### Excerpted text
┄┄┄┄┄┄┄┄┄┄
Two weeks ago, Tiny Home Tours did a YouTube tour of our bus on their channel. Yesterday, our story was featured on The Daily Mail, and then picked up by The Sun. Minus the ridiculous headline {a gross misuse of a quote in the article}, it was pretty cool. And we were so pumped and honored and grateful.

Until I made a rookie mistake and looked at the comments. Sweet Jesus, you should never, ever look at the comments.

Comment after comment of the most hateful diatribes I’ve ever seen. Insults about everything from my hair to our relationship, how selfish and horrible we are as parents and dog owners, and what a drain on society we are. And I won’t lie, it tanked us for a few days.

But then we were reminded by our friends on Insta to follow the light and ignore the dark. Those who see the story and want to follow will, and the ones trolling your account probably do it to just about every article or post they encounter, so you shouldn’t take it personally. Further, when people are that rude, it really says more about them than about you – but I digress.

People are always curious about bus life. These are some of the more ridiculous questions we've been asked about bus life. | Since We Woke Up | sincewewokeup.com

We decided that we would laugh about it, and turn it into a “Most Ridiculous Questions We’ve Been Asked” segment, treating the insults as if they were actually really silly questions being asked instead of sad statements of how the author spends their time being hurled via the anonymous safety of a computer keyboard.

Without further ado – the most ridiculous questions {insults} we’ve been asked about bus life! {Side note, these are not the exact comments. In many cases, I’m squashing quite a few comments together to create one cohesive one. Internet trolls are always the most well-spoken lot.}

QUESTIONS ABOUT OUR PARENTING

“So the kids only travel with you part-time? That’s not right. Obviously, another mid-life crisis mom dumping her kids off with their real dad so she can go be selfish and live her own life.”

Actually, it’s called joint custody, and most divorced parents have it. Whether I lived in a traditionally built home or a bus, I still would only have my kids part-time. However, I get to see my kids more than most parents, because we homeschool. I get to hang all day with them, meaning during the times Mike and I take off to travel alone {about a month or so out of the year total}, it’s during the time their dad is spending quality time with them.

Further, husbands one and two and I are pretty great friends, and when we aren’t traveling we park at his house so the kids get the best of both worlds. He works during the day, Mike and I work from home and teach the kids, and at night we all work out and have dinner together. I doubt many kids of divorced parents have such an amazing setup with all their parents supporting them and working as a team, and I doubt many parents get to spend as much one-on-one time with their kiddos as we do. I dug way back to find photos of our untraditional family of five going way back before bus life was even a thought.
┄┄┄┄┄┄┄┄┄┄
### Data rows
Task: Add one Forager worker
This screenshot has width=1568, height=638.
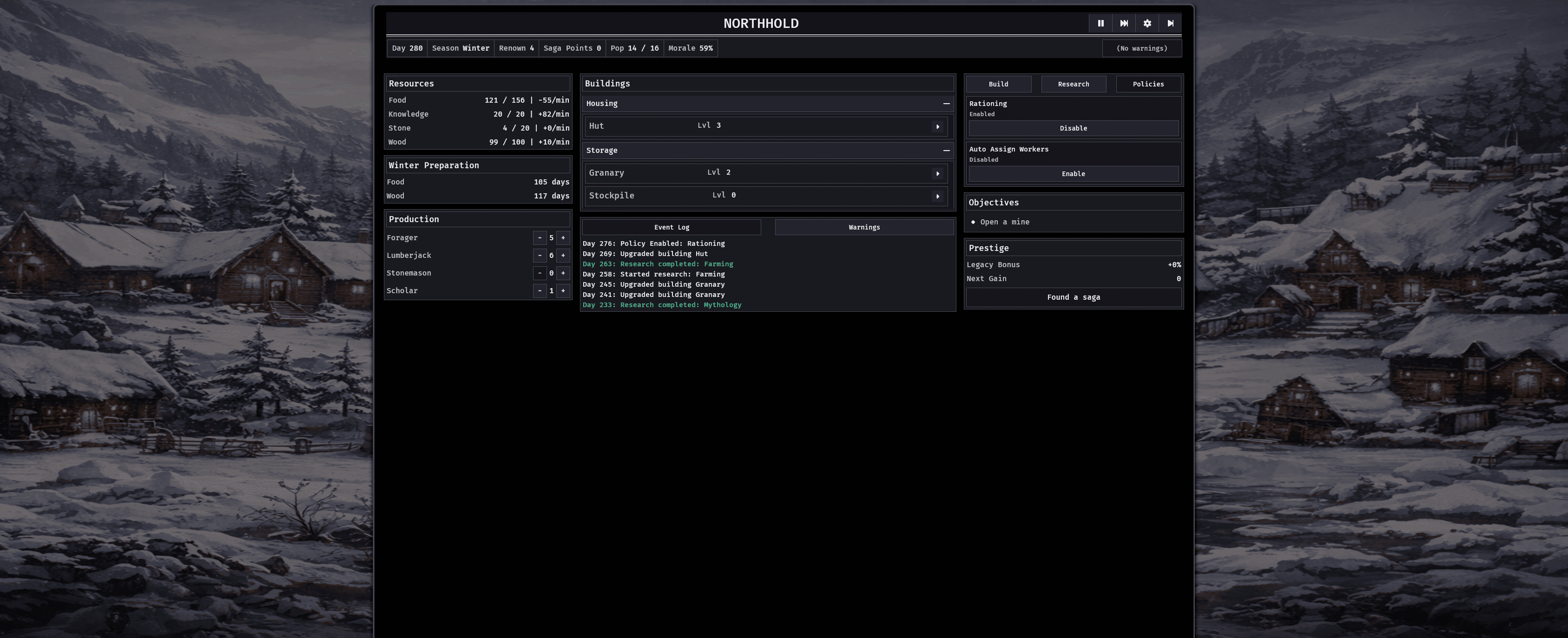Action: coord(563,238)
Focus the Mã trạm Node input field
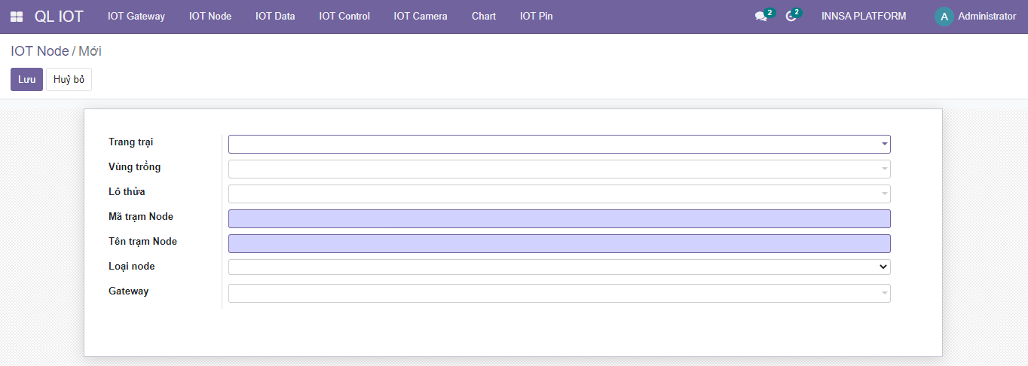1028x366 pixels. click(x=559, y=218)
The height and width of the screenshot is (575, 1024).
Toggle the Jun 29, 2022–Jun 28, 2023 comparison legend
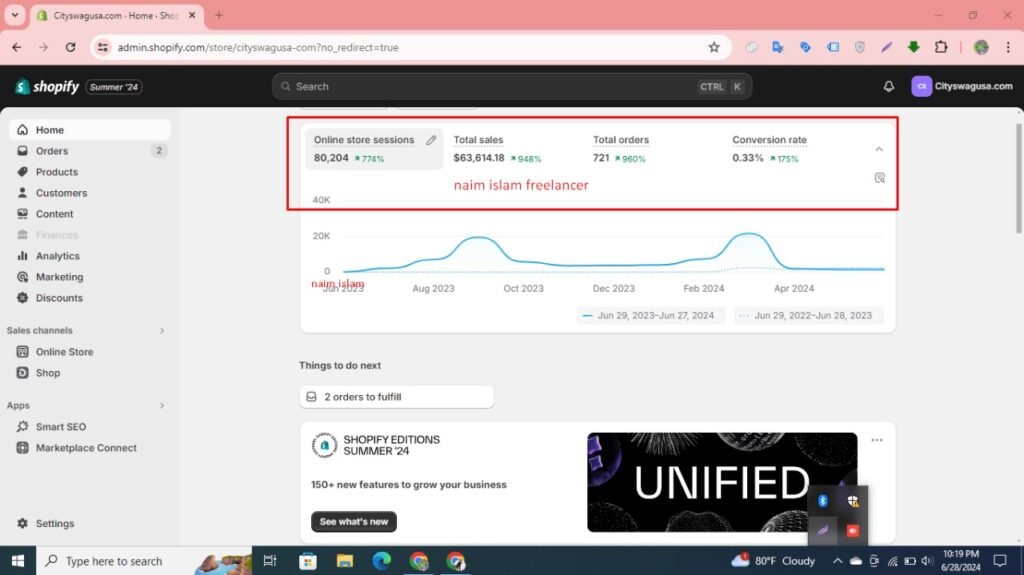click(x=810, y=315)

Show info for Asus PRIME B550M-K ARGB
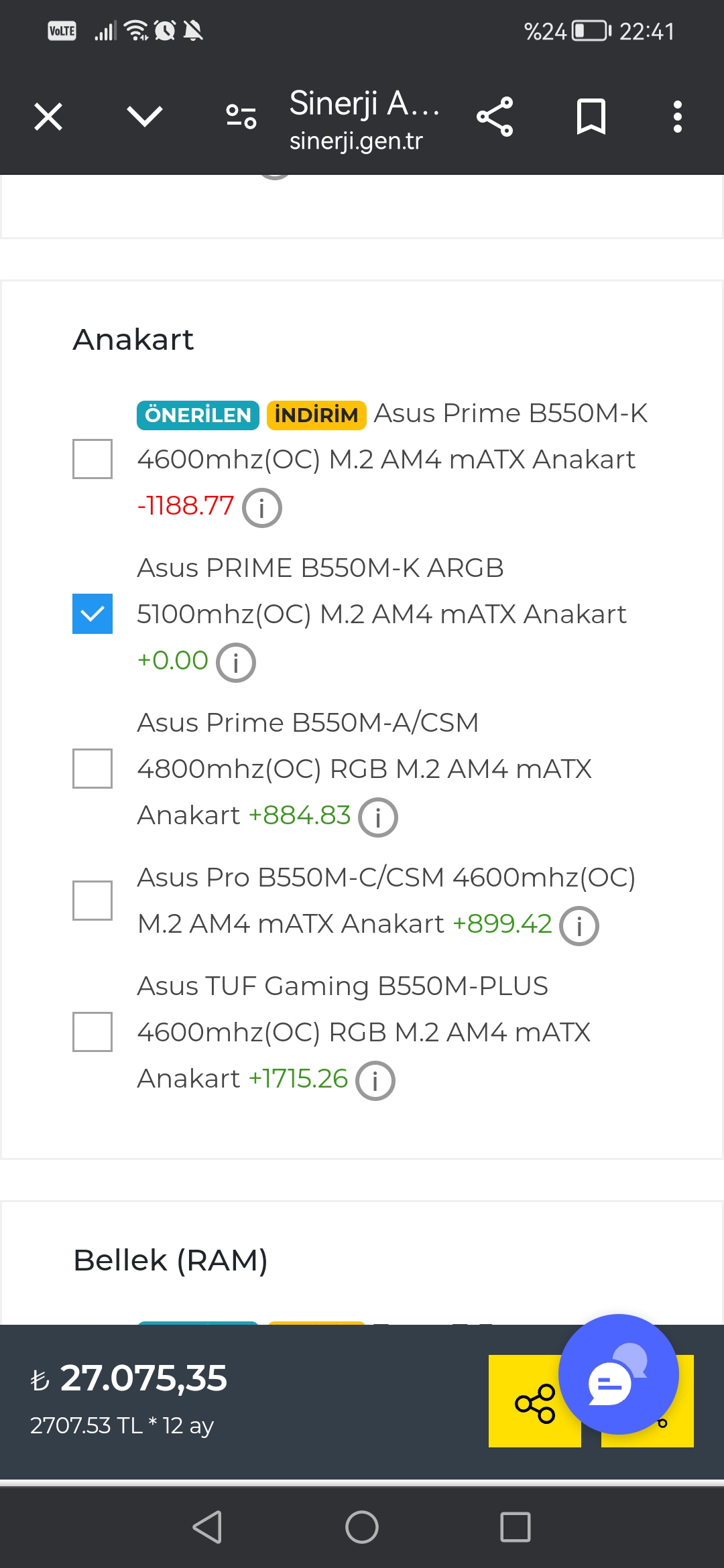[236, 663]
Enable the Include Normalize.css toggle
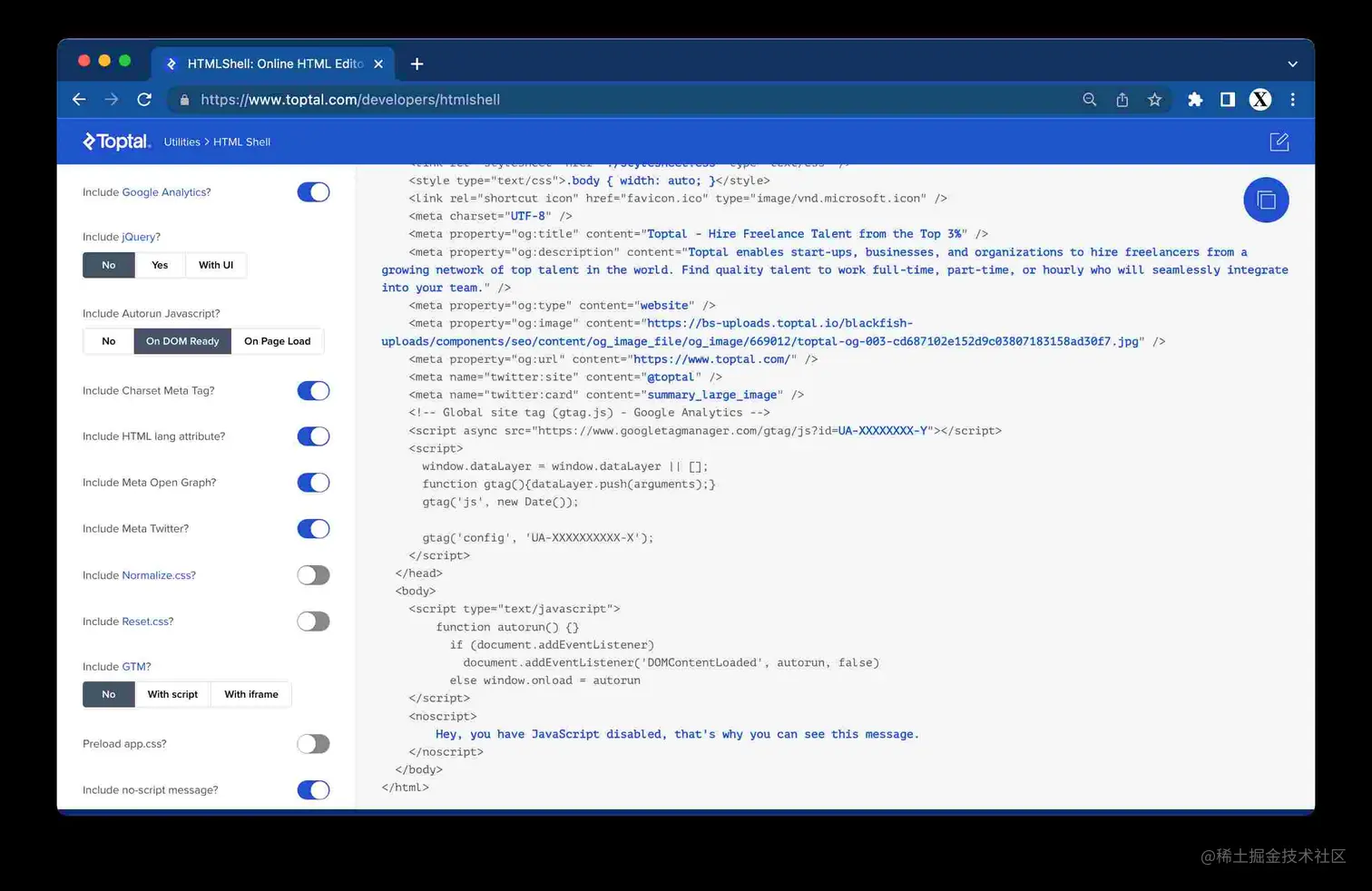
┄┄┄┄┄┄┄┄┄┄
### Short exercise
Print the bus-life post word for word, starting at "Two weeks ago, Tiny" and ending at "look at the comments.". The items have no connection to the bus-life post.

### Written response
Two weeks ago, Tiny Home Tours did a YouTube tour of our bus on their channel. Yesterday, our story was featured on The Daily Mail, and then picked up by The Sun. Minus the ridiculous headline {a gross misuse of a quote in the article}, it was pretty cool. And we were so pumped and honored and grateful.

Until I made a rookie mistake and looked at the comments. Sweet Jesus, you should never, ever look at the comments.